La Gran Bretagna lavora con gli alleati a creare una ‘coalizione di volenterosi’ per inviare navi da guerra nel Mar Nero e così proteggere i mercantili che trasportano grano ucraino.
Gran Bretagna: “coalizione di volenterosi” per salvare il grano
Una definizione che suscita parecchie preoccupazioni, la Gran Bretagna parla di “coalizione di volenterosi” per rompere il blocco navale russo e fornire “un corridoio protetto” da Odessa attraverso il Bosforo. Lo scrive il Times. Si tratta della stessa definizione usata da Bush Jr per promuovere l’invasione dell’Ira senza egida delle Nazioni unite.
Gabrielius Landsbergis, il ministro degli Esteri lituano, ne ha discusso con Liz Truss, il ministro degli Esteri britannico, nota per le sue posizioni belliciste e spesso sconclusionate. La coalizione potrebbe vedere la presenza di navi di alcuni Paesi Nato e altri che dipendono dal grano, per esempio l’Egitto.
Delle foto satellitari scattate sul porto di Sebastopoli, in Crimea, mostrano due navi battenti bandiera russa, la Matros Pozynich e la Matros Koshka che attraccano e caricano quello che, secondo la CNN, potrebbe essere grano ucraino rubato. Ma, per l’appunto, “potrebbe”.
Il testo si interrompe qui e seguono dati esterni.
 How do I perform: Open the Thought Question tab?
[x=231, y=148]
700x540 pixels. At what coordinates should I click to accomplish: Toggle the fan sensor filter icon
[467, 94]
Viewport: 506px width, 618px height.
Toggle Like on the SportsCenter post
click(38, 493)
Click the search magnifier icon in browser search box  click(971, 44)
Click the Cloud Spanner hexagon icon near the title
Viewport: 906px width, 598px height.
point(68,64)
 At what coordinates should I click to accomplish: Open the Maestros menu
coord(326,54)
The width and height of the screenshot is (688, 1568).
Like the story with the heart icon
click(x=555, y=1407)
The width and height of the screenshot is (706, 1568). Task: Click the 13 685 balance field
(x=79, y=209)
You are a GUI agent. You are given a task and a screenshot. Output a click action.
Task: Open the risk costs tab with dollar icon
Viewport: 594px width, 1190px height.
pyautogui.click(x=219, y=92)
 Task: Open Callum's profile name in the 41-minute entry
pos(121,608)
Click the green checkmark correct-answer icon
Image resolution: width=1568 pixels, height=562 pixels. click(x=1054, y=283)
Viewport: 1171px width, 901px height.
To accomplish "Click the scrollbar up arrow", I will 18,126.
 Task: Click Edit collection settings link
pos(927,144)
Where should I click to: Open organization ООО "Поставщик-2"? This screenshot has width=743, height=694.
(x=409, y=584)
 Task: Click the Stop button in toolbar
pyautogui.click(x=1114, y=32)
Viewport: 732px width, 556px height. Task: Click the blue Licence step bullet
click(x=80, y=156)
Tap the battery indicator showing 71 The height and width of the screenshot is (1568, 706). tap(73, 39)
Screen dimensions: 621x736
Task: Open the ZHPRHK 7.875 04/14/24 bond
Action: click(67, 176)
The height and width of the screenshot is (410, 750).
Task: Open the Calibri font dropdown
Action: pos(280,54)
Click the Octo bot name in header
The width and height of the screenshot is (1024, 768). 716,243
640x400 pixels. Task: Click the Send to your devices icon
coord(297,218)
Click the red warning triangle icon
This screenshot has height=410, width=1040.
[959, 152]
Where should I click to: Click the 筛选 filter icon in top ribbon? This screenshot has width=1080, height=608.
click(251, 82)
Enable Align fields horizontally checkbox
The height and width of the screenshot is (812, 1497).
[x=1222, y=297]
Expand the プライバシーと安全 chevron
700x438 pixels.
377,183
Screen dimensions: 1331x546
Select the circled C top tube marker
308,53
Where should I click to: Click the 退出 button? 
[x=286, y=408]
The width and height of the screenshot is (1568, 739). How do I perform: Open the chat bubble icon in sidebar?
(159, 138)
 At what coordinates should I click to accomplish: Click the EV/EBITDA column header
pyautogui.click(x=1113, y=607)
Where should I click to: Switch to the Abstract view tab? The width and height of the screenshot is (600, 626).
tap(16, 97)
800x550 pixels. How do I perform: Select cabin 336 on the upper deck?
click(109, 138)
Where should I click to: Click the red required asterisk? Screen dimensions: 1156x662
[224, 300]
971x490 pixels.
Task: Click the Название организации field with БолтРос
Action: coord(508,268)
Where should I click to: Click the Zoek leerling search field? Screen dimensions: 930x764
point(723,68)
È difficile sapere con certezza se la nave sia stata caricata con grano ucraino rubato, ma la Crimea produce poco grano, a differenza delle regioni ucraine di Kherson e Zaporizhzhia, ricche di colture, immediatamente a nord.
Secondo funzionari ucraini le forze russe nelle aree occupate hanno svuotato diversi silos e trasportato il grano a sud.
È “assolutamente essenziale” riprendere le esportazioni di grano dall’Ucraina per non rischiare fame e carestia e sono allo studio “tutte le varie opzioni” per realizzare l’operazione, ha detto il ministro dei Trasporti britannico, Grant Shapps, secondo l’agenzia Reuters, aggiungendo di aver avuto diversi incontri la scorsa settimana con la controparte ucraina per capire come realizzare l’obiettivo.
Una situazione che rischia di incendiarsi ulteriormente.